Fiscal deficits are set to widen in the next two years: Saudi Arabia — and GCC countries at large — are expected to see fiscal deficits widening in 2025, with declines in revenue that are set to stem from “lower global oil prices outweighing reductions in expenditure,” the bank wrote. Deficits are expected to remain in 2026 despite oil revenues being expected to increase in 2026, which is partly “owing to spending pressures, including in Saudi Arabia,” the report reads.
The bank had earlier trimmed its growth forecasts for this year by 0.6 percentage points, due to “expected lower oil prices and fiscal revenues leading to lower export proceeds, as well as heightened uncertainty curbing investment.”
REFRESHER- In early April, Opec+ announced a long-delayed plan to gradually release 2.2 mn bbl /d of oil to the market over 18 months and then proceeded to accelerate these output hikes at triple the initially expected rate, with that last hike agreed on during the group’s meeting late last month.
How this compares to other forecasts: The International Monetary Fund opted to cut its growth forecast for the Kingdom’s GDP by 0.3 percentage points to 3% in 2025 and by 0.4 percentage points to 3.7% in 2026. S&P Global earlier expected our GDP to grow by 2.8% in 2025, while Fitch Ratings, more optimistic than most, penciled in growth of 3.4% in 2025 and 4.6% in 2026.

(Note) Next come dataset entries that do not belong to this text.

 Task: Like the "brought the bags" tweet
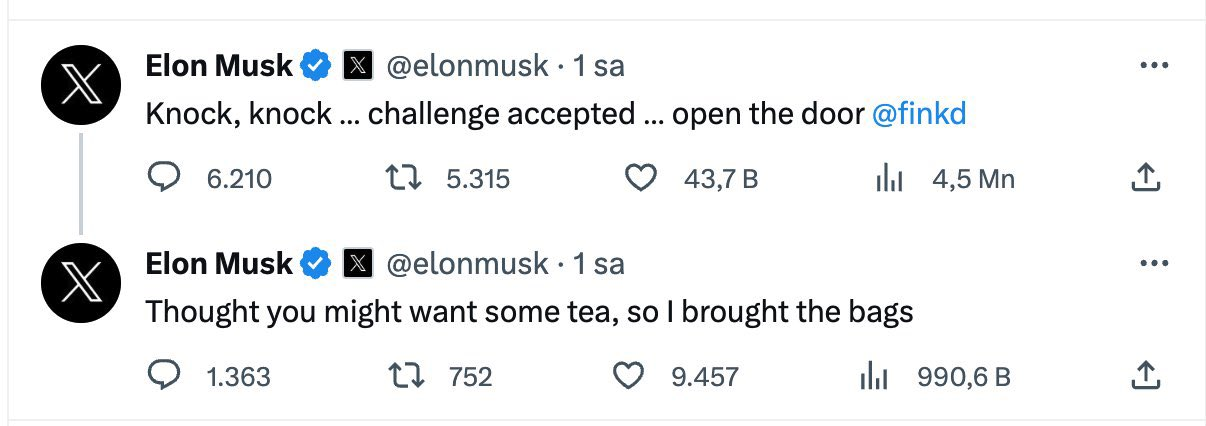(x=627, y=376)
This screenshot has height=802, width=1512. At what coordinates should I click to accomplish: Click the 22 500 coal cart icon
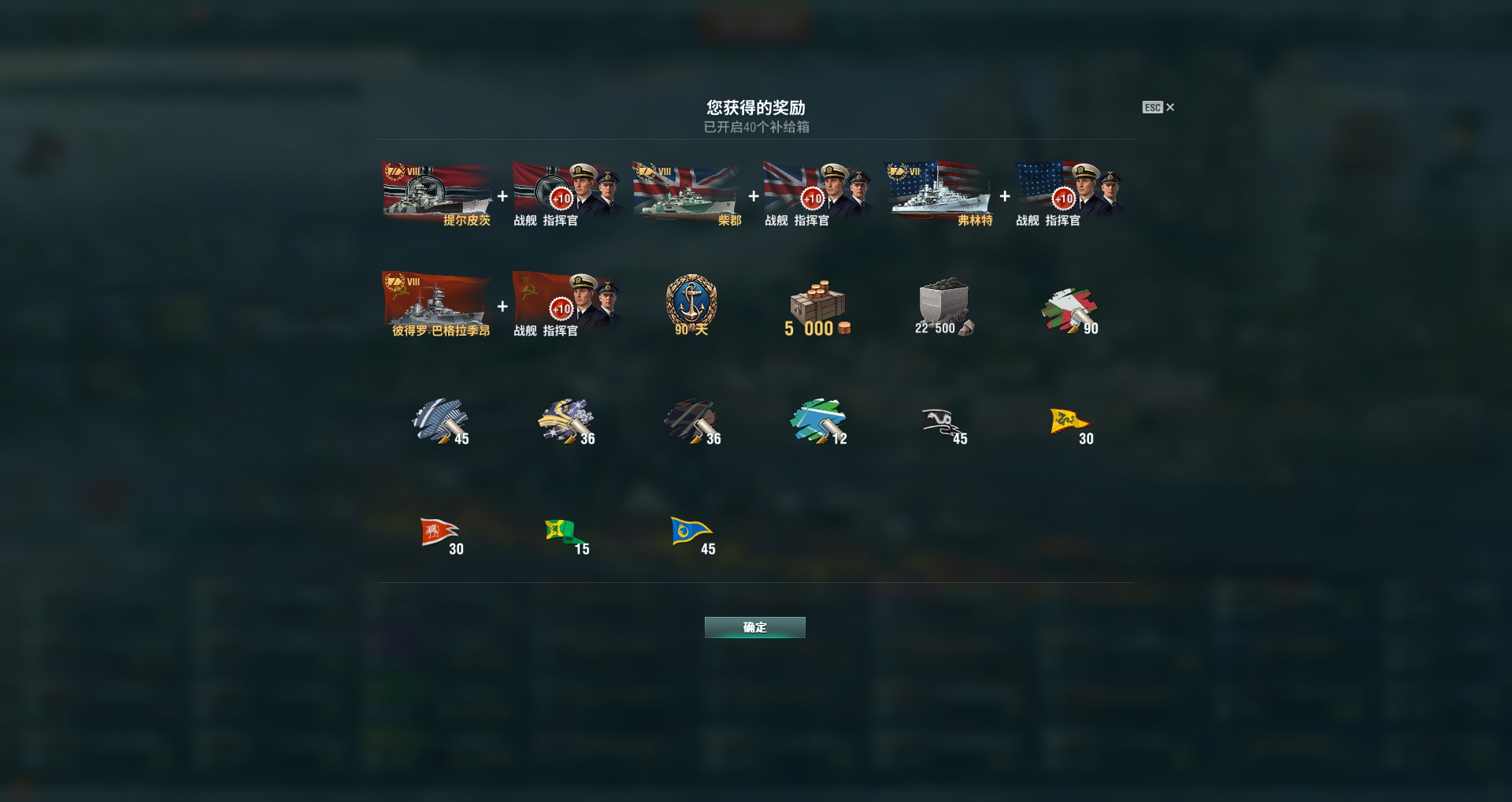[x=943, y=307]
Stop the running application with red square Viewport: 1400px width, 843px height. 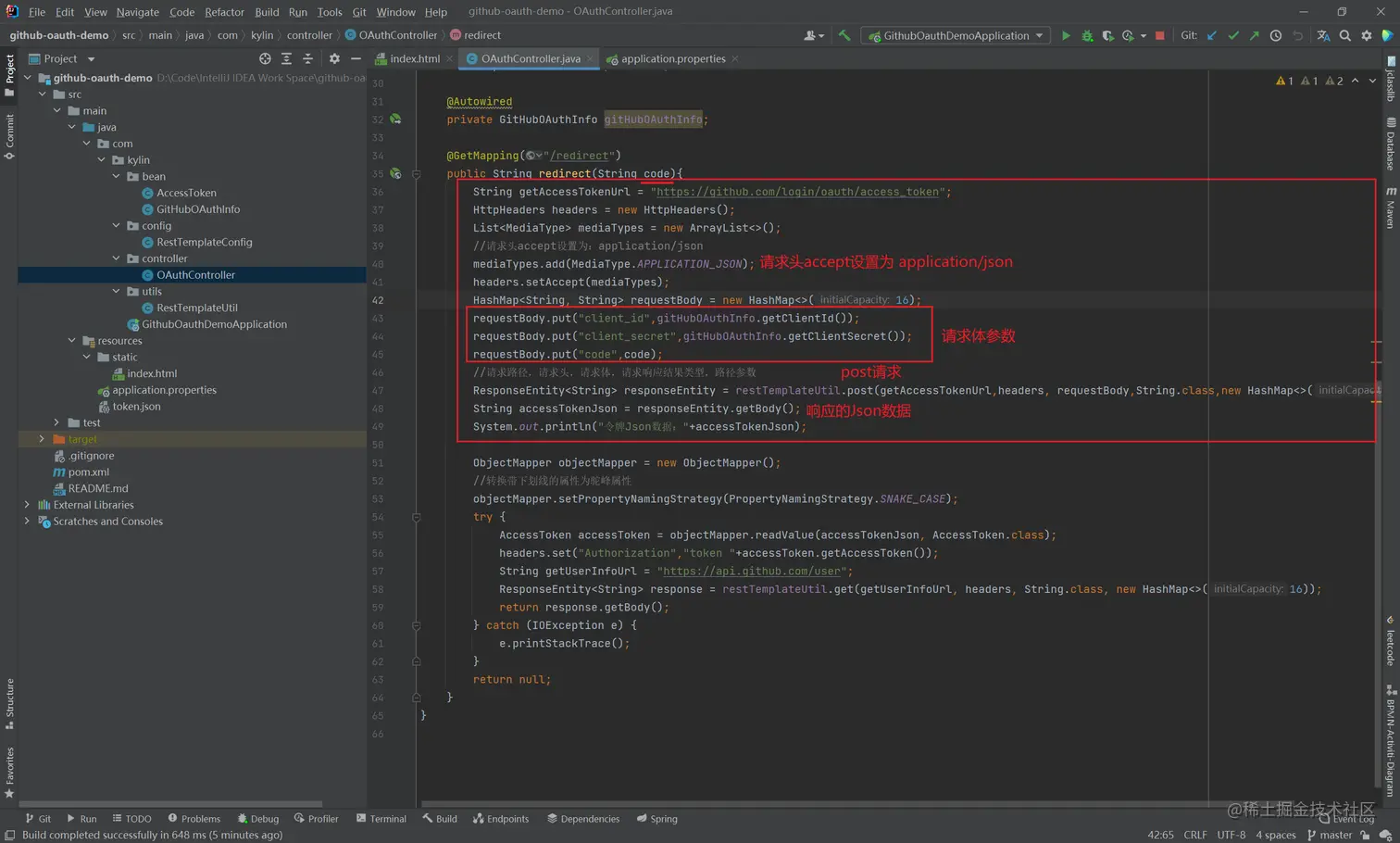pyautogui.click(x=1159, y=35)
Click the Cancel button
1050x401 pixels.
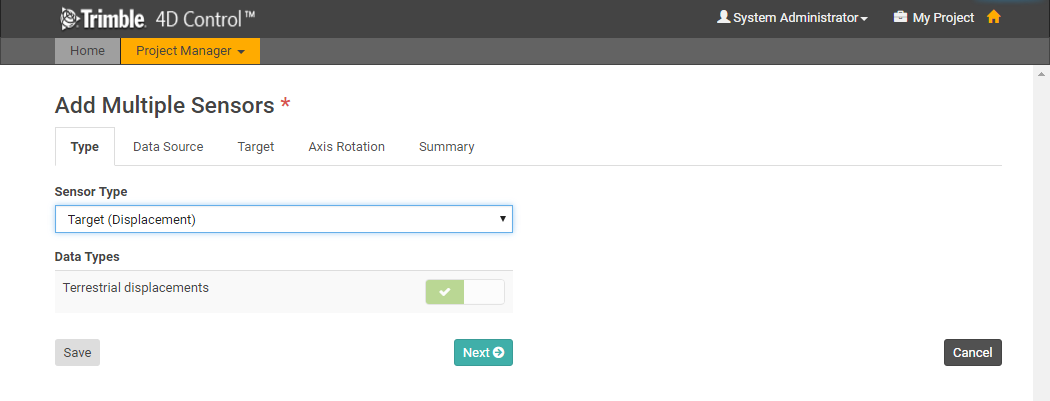972,352
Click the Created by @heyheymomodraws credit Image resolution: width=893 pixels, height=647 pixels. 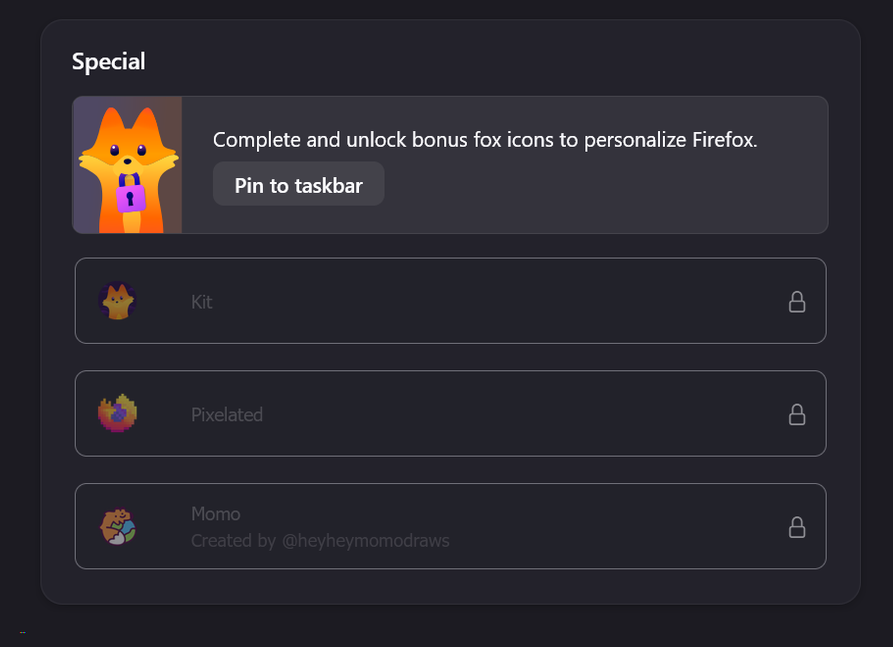pyautogui.click(x=320, y=540)
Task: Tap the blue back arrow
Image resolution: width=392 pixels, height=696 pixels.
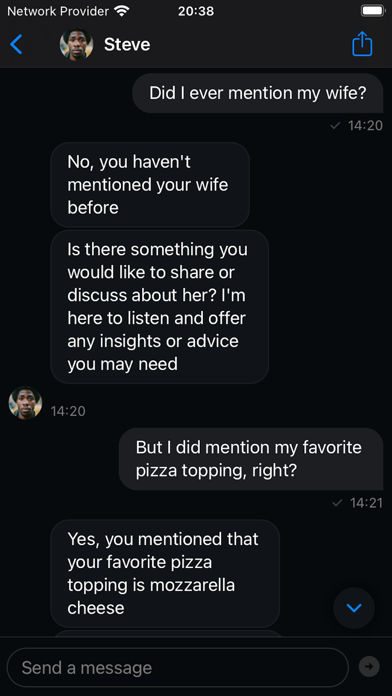Action: [x=16, y=44]
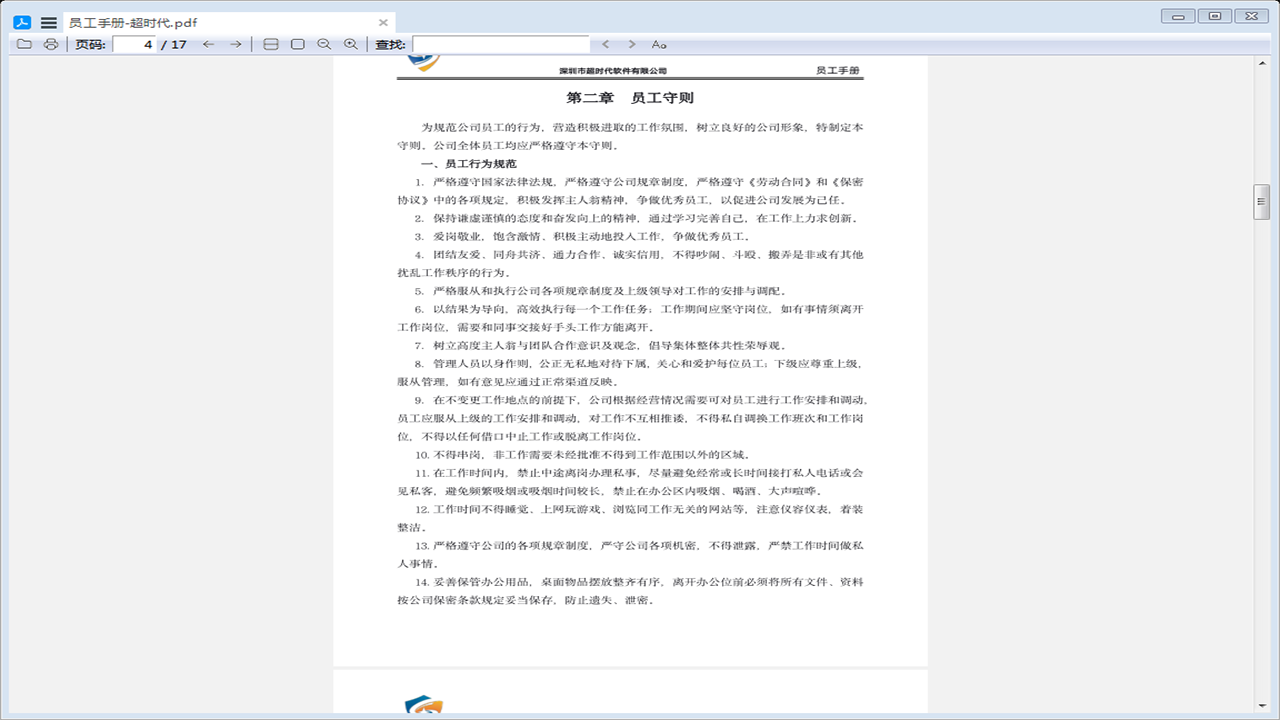This screenshot has height=720, width=1280.
Task: Zoom out of the document
Action: (x=322, y=44)
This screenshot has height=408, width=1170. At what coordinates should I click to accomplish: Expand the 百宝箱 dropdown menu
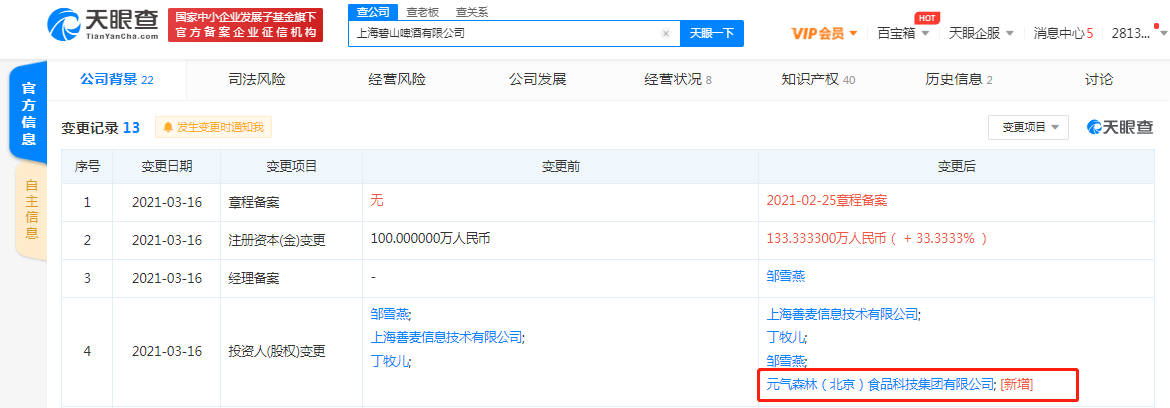(x=903, y=33)
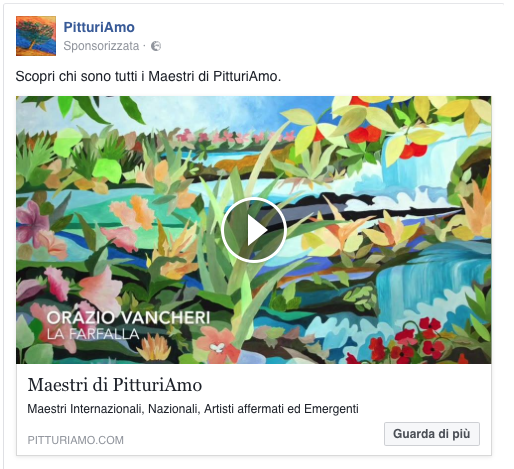
Task: Click the Guarda di più button
Action: 432,434
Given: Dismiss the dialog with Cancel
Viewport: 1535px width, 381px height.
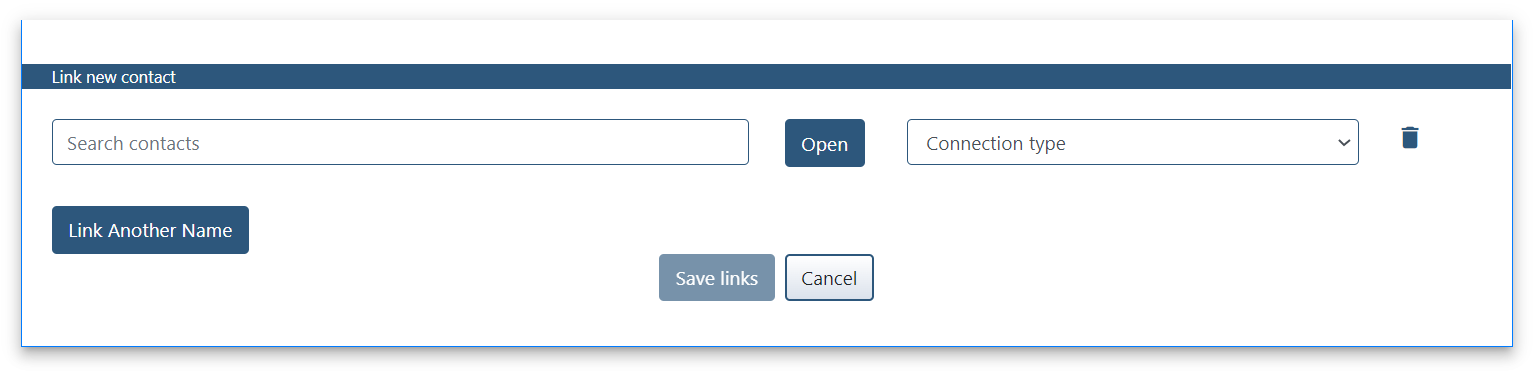Looking at the screenshot, I should 829,278.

The region as a whole, however, has not fared trade tensions and a slump in oil prices as well as Saudi, with the World Bank’s latest forecasts for the Middle East and North Africa coming in at 2.7% y-o-y for the current fiscal year. Despite a marginal 0.1 percentage point upgrade from its April projection on the back of “an expansion of oil activity in oil exporters,” forecasts are still 0.7 percentage points below the World Bank’s pre-trade war January forecast and a whole 1.5 percentage points below the bank’s 2025 forecast before that.